His undergraduate work was done at The Open University, where he took courses in literature, ancient history, and philosophy. He contemplated becoming a classicist but was later drawn to philosophy and psychology. He chose Philosophy of Mind because it encompassed most all his previous academic interests. His postgraduate education was at the University of Sheffield. He wrote his concluding master's thesis on Daniel Dennett’s belief/opinion distinction. He continued at Sheffield as a doctoral student, supported by a British Academy studentship. His PhD thesis, which was supervised by Peter Carruthers and Chris Hookway, "distinguished two types of belief and argued for a two-level framework for folk psychology."
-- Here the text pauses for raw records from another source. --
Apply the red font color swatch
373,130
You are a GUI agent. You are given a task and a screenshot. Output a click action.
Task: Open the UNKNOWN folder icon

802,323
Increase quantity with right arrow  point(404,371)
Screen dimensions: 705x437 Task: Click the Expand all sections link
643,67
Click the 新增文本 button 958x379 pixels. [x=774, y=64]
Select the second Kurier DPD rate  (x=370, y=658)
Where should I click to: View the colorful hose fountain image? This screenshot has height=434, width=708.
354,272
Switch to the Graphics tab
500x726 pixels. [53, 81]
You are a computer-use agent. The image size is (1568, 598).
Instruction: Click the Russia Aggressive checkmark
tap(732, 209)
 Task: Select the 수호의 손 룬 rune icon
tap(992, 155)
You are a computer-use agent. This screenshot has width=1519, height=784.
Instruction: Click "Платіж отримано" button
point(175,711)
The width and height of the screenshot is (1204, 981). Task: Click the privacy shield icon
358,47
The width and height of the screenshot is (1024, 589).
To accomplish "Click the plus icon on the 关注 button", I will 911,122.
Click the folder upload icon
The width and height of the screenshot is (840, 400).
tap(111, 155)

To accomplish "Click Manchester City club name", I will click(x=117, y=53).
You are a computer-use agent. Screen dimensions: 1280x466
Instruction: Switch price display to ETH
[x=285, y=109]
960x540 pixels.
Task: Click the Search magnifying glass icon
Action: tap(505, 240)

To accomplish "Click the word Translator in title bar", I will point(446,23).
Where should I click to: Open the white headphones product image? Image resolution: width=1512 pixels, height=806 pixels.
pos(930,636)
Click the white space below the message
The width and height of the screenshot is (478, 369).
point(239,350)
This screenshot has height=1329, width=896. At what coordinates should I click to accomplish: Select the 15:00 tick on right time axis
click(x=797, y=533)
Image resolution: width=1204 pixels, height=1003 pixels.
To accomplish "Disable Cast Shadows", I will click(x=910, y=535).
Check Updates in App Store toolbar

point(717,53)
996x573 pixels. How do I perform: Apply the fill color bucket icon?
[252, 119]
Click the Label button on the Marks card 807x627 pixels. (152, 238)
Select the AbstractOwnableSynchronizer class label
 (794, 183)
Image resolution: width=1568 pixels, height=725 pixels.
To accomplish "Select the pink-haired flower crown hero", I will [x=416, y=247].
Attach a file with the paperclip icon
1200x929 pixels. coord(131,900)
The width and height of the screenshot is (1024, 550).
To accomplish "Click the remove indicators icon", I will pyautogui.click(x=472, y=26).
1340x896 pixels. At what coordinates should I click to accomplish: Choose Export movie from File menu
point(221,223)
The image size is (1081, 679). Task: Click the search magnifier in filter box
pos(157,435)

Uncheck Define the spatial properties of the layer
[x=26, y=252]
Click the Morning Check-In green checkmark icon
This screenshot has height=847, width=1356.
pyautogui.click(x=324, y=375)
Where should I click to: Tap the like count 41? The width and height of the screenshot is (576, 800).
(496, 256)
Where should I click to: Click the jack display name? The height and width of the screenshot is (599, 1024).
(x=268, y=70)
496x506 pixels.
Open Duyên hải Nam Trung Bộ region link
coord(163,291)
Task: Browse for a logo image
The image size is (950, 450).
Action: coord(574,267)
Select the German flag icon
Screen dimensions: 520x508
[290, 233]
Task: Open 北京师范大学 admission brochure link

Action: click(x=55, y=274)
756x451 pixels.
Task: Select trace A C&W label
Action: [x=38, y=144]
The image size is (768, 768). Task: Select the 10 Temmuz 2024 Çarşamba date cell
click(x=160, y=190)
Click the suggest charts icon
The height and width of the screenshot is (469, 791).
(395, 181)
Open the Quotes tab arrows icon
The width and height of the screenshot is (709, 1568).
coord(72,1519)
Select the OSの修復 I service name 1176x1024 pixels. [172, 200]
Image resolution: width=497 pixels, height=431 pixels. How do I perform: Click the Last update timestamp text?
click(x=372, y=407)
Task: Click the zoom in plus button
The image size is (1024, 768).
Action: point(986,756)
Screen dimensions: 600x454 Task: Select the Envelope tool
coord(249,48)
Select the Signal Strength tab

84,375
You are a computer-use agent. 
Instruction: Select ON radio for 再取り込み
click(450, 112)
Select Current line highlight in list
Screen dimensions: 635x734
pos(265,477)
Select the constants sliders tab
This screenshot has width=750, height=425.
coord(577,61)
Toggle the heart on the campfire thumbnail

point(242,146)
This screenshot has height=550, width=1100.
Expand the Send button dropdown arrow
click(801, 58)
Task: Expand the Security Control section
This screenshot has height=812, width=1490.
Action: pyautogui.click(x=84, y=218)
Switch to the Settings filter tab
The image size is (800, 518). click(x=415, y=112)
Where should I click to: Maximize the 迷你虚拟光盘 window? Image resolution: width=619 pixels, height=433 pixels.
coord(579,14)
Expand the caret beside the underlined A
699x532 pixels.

While at Sheffield he held a Temporary Lectureship in the Philosophy Department, teaching courses in mind, language, and action and was closely involved in the work of the Hang Seng Centre for Cognitive Studies.

=== Career ===
In 1999, he returned to The Open University, this time as a lecturer in the Philosophy Department at the university's main campus in Milton Keynes.

Frankish was a senior member of Robinson College, Cambridge, and acted as a director of studies for the college, overseeing the work of the college's cohort of philosophy students.

He moved to Crete, Greece in 2008. In 2008–2009 he was a visiting researcher in the Department of Philosophy and Social Studies at the University of Crete, and from 2010 he has been an adjunct professor with the university's Brain and Mind Program. In 2017 he rejoined the Sheffield Philosophy Department as an honorary reader.

He has published and edited many books and written twelve articles in refereed journals. As of 2019, his academic papers have over 1,700 citations. In addition to his academic writing, he frequently contributes to Aeon magazine.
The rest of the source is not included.